As I opened a homebrew the other day, a thought crossed my mind. Why do I do this?
For anyone doing any hobby, the answer will be different. Back when I first started brewing, it was a fascination with the process. Think of a high school science project.
Then, as I developed my skills and honed my technique, I realized I was also saving money. Finances have always been something of a struggle for us, so that was a major motivation.
Besides the cost factor, something else popped up. I really enjoyed recipe formulation. If you brew, you already know this. By using different base malts, extracts, specialty grains, and hops, there are and unbelievable variety of beers you can make. Then, add to that the other things you can add; different sources of sugar, different spices and herbs. There is no limit to what can be done.
I've noticed one change in our national beer scene. For some time, one of the appeals was that I could make beer I couldn't buy. That is, well, less true than it once was. The beer renaissance we're currently in means that whatever beer you can conceive of, somebody is probably making, somewhere. Beers with citrus, pepper, jalapeno, hazelnut, raspberry, almost anything, are all on the shelves and a store near you. You don't have to brew to find something different.

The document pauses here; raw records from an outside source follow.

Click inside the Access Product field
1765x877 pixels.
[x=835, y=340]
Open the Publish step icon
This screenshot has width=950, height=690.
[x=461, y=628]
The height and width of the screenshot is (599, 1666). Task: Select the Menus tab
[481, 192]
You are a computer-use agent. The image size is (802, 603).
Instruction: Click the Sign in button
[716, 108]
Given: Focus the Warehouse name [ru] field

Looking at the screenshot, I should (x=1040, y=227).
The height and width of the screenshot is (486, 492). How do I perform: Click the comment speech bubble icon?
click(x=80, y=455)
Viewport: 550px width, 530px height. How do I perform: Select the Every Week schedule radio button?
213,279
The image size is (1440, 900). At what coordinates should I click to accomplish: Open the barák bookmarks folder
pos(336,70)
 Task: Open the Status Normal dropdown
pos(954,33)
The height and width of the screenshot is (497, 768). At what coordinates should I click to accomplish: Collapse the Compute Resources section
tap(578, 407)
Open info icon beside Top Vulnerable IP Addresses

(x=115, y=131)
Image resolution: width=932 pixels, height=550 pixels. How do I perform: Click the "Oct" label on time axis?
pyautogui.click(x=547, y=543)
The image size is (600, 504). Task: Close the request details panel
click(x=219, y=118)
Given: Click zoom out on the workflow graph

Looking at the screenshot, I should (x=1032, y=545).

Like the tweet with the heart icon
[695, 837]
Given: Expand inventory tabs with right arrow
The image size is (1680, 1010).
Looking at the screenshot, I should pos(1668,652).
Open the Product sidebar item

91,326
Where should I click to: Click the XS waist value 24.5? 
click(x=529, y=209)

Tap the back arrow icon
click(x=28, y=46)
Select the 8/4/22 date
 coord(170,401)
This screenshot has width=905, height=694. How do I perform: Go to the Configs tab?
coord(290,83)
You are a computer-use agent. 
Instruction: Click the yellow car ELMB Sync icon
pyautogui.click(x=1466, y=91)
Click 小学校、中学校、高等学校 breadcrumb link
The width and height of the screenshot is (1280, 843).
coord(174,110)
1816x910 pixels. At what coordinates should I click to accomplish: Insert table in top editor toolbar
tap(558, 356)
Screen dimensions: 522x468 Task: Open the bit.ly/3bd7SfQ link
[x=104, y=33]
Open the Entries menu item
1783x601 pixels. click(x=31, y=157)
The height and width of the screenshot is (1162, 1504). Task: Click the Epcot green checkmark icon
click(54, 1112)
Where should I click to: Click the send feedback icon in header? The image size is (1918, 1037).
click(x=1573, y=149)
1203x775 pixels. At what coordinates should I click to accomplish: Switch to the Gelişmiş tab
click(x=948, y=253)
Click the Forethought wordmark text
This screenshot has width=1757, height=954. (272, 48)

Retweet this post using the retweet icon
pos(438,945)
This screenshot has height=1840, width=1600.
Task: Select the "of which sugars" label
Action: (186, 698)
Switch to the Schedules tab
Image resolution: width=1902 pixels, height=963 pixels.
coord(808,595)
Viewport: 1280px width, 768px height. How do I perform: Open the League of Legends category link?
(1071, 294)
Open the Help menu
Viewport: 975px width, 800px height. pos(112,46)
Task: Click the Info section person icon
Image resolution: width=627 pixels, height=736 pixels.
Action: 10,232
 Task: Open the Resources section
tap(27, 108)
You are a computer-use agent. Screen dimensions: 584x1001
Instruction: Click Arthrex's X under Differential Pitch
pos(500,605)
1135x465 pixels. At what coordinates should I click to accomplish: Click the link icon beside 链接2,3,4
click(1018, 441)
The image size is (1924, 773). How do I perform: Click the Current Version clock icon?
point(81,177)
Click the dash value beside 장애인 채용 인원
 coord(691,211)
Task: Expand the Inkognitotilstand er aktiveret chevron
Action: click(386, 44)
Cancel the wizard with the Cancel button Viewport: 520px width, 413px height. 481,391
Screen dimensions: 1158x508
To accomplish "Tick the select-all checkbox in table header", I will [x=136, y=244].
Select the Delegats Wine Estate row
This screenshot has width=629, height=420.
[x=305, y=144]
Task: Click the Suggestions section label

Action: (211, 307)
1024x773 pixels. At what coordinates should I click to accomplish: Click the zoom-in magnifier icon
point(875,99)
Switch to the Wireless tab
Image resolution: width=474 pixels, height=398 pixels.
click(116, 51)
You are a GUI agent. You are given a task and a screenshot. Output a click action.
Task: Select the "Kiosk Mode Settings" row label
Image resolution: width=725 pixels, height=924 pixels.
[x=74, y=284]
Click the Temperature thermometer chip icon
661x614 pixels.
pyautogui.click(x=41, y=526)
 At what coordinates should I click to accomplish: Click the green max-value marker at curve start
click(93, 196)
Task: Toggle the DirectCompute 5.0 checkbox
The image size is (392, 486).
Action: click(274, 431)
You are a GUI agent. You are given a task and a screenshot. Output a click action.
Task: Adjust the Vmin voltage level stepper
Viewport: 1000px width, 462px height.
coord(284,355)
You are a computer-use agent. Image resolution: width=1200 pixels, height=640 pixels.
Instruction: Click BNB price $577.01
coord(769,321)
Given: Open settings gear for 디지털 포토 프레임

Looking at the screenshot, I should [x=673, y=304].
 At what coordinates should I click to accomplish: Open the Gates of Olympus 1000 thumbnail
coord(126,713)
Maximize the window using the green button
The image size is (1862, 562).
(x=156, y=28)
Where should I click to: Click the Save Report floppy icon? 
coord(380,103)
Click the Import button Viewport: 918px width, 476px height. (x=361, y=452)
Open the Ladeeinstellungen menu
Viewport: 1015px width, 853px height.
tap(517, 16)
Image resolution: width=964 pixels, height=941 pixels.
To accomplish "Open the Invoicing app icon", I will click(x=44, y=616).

There are still exceptions. Earlier, I had mentioned my breakfast cereal experiment. I know no brewer is likely to try that any time soon. With all the licensing and copyright issues, it's unlikely we'll see Cap'n Crunch Porter anytime soon. On the other hand, I have no such restrictions. At some point in the future, I will have that, as well as a beer with Lucky Charms, and one with Cocoa Krispies.
Where am I going with this? Well, at the heart, it's a hobby, and the answer is the same as for any hobby. You get satisfaction of some kind from it. It doesn't necessarily have to be completely logical.